Target position records:
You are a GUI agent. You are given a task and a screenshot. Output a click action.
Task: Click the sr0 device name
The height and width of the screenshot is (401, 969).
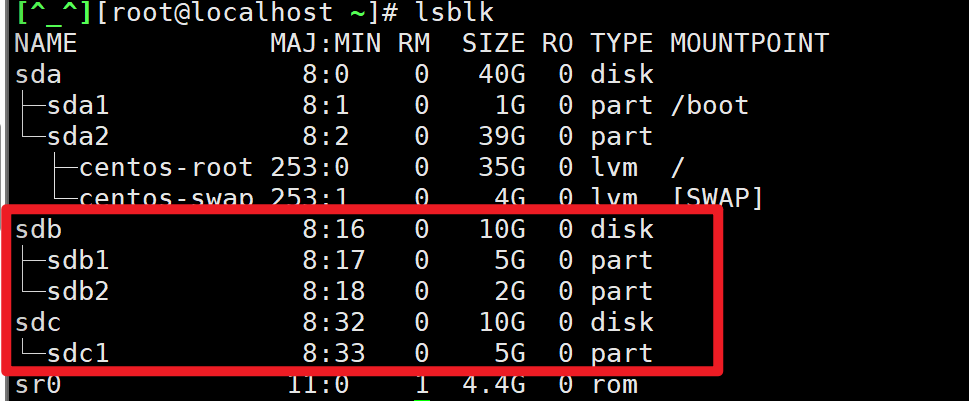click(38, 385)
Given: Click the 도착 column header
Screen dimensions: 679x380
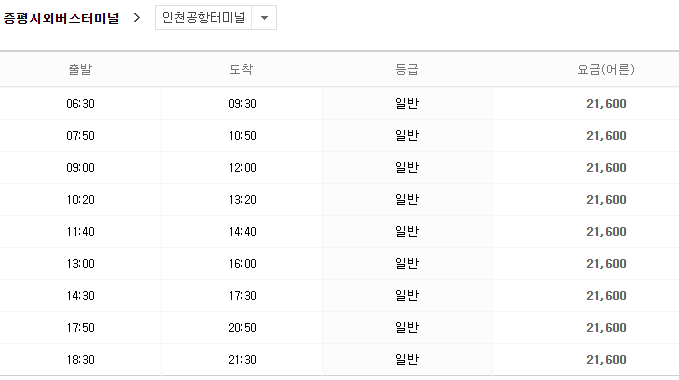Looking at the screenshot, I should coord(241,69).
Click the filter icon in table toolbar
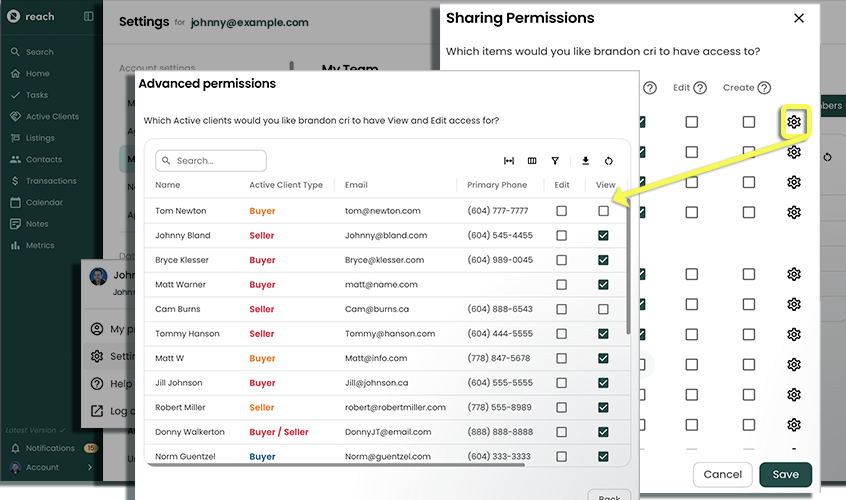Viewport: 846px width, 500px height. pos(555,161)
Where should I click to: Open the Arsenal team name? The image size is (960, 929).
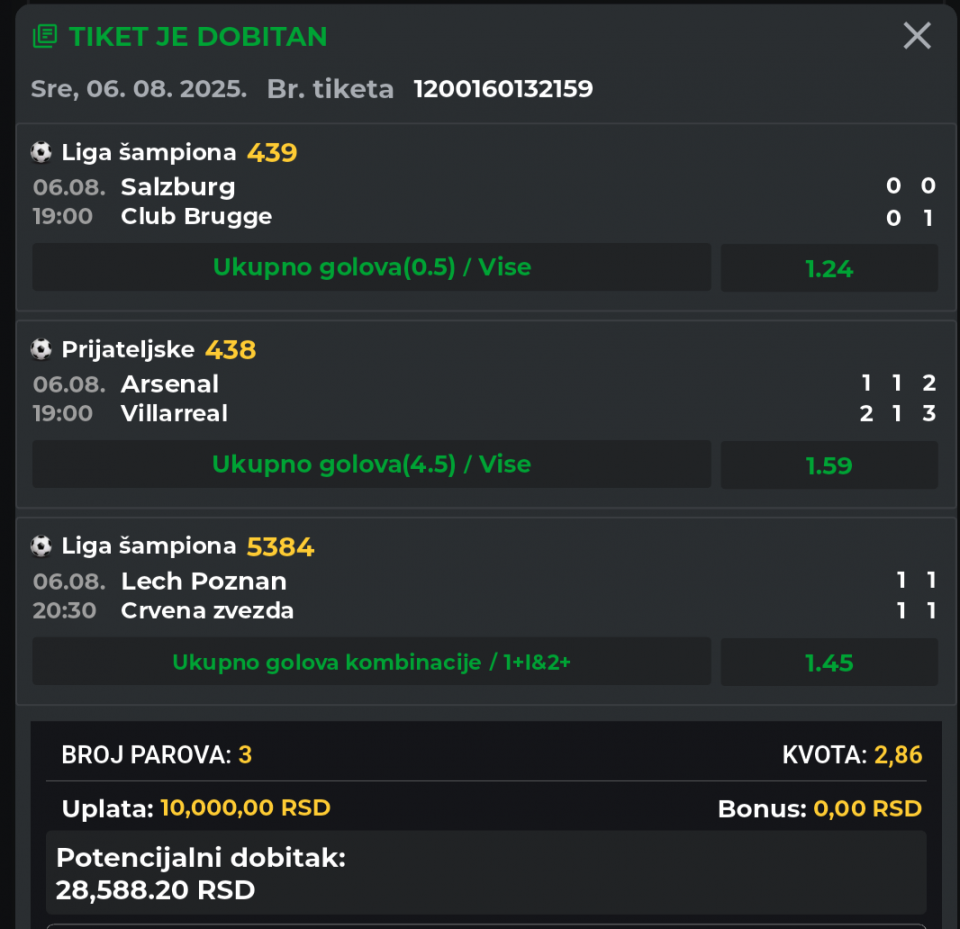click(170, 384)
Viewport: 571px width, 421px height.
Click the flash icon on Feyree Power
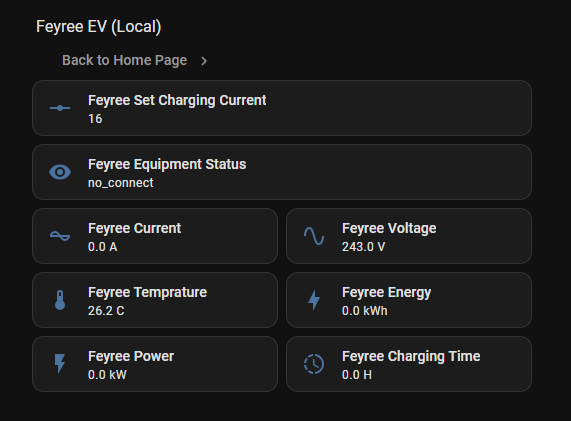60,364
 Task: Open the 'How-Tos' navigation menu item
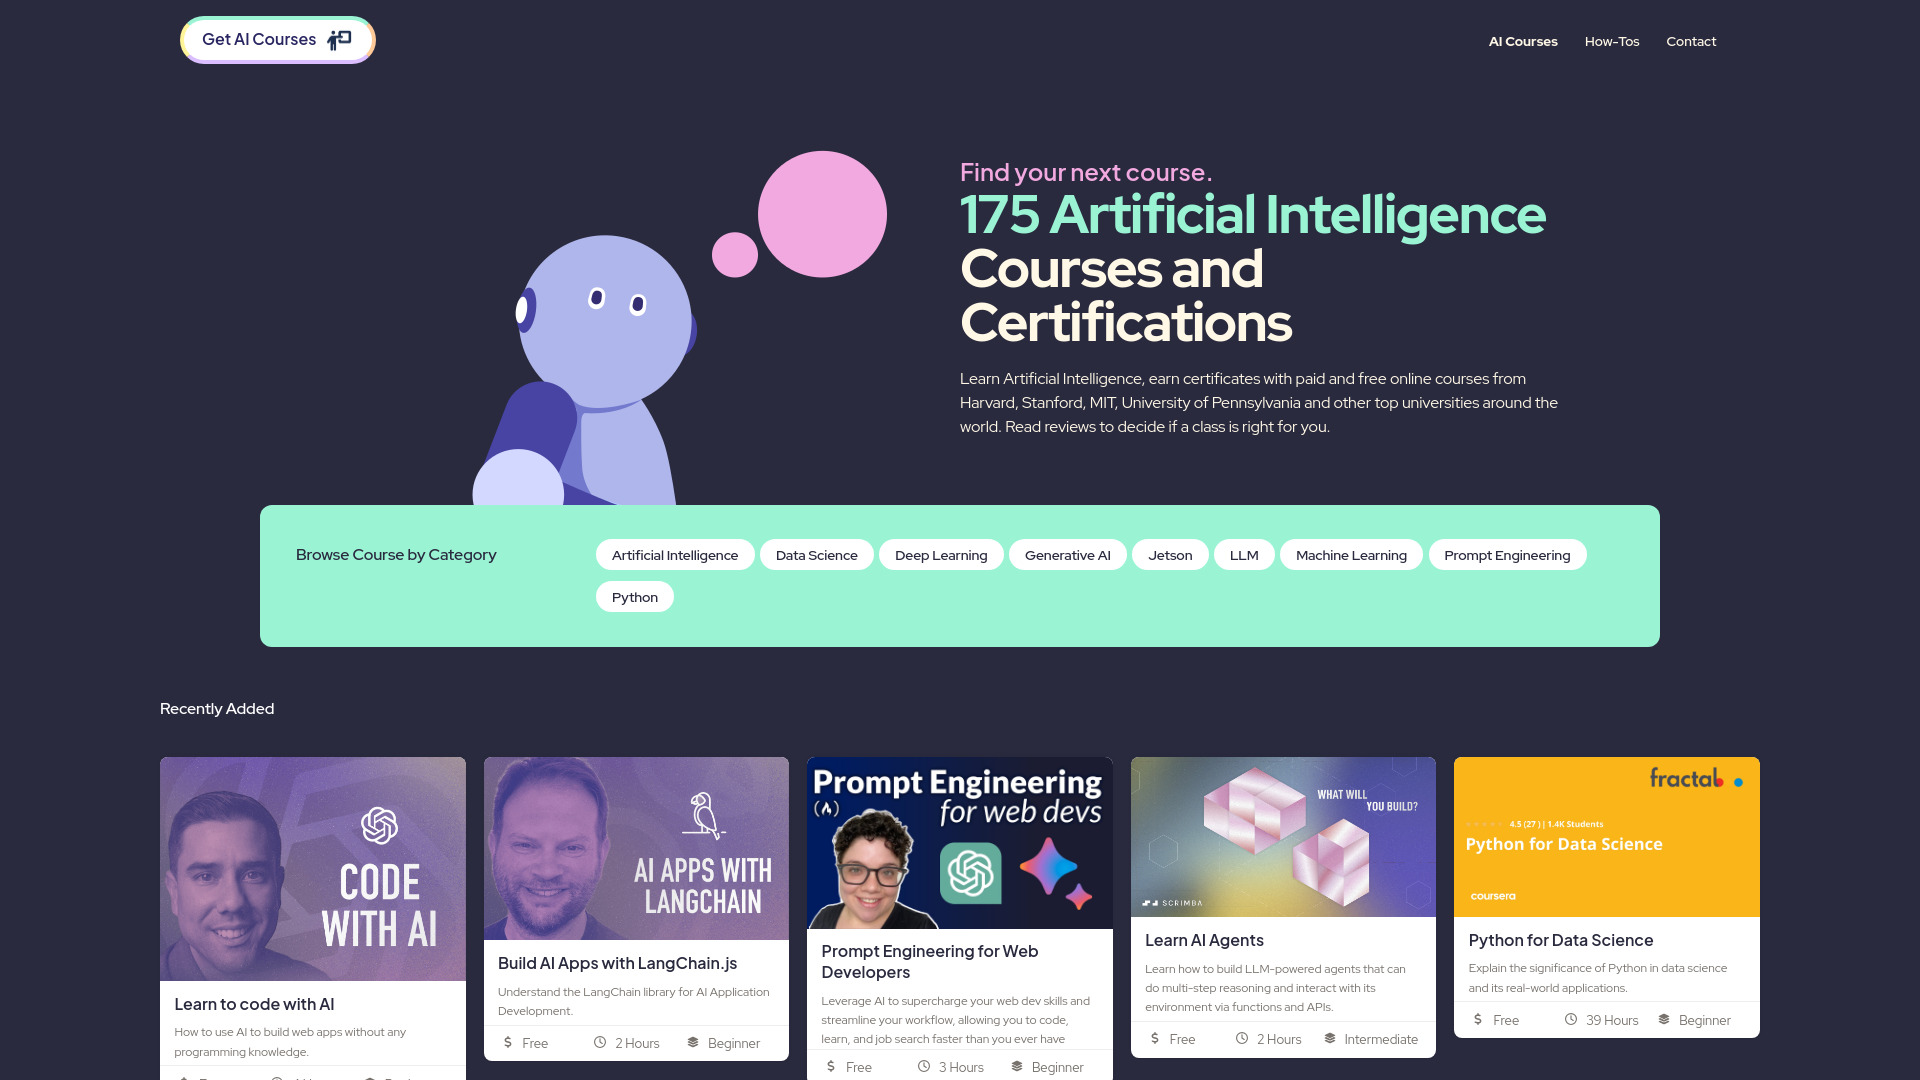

Set task: Give the data above as a JSON list of strings with one string per line. Skip blank lines and leave the pictures out.

Exercise output:
[
  "You are a GUI agent. You are given a task and a screenshot. Output a click action.",
  "Task: Click the sr0 device name",
  "The height and width of the screenshot is (401, 969).",
  "click(38, 385)",
  "Given: Click the 도착 column header",
  "Screen dimensions: 679x380",
  "Looking at the screenshot, I should coord(241,69).",
  "Click the filter icon in table toolbar",
  "Viewport: 846px width, 500px height. pos(555,161)",
  "Where should I click to: Open the Arsenal team name? The image size is (960, 929).",
  "click(170, 384)",
  "Viewport: 571px width, 421px height.",
  "Click the flash icon on Feyree Power",
  "60,364",
  " Task: Open the 'How-Tos' navigation menu item"
]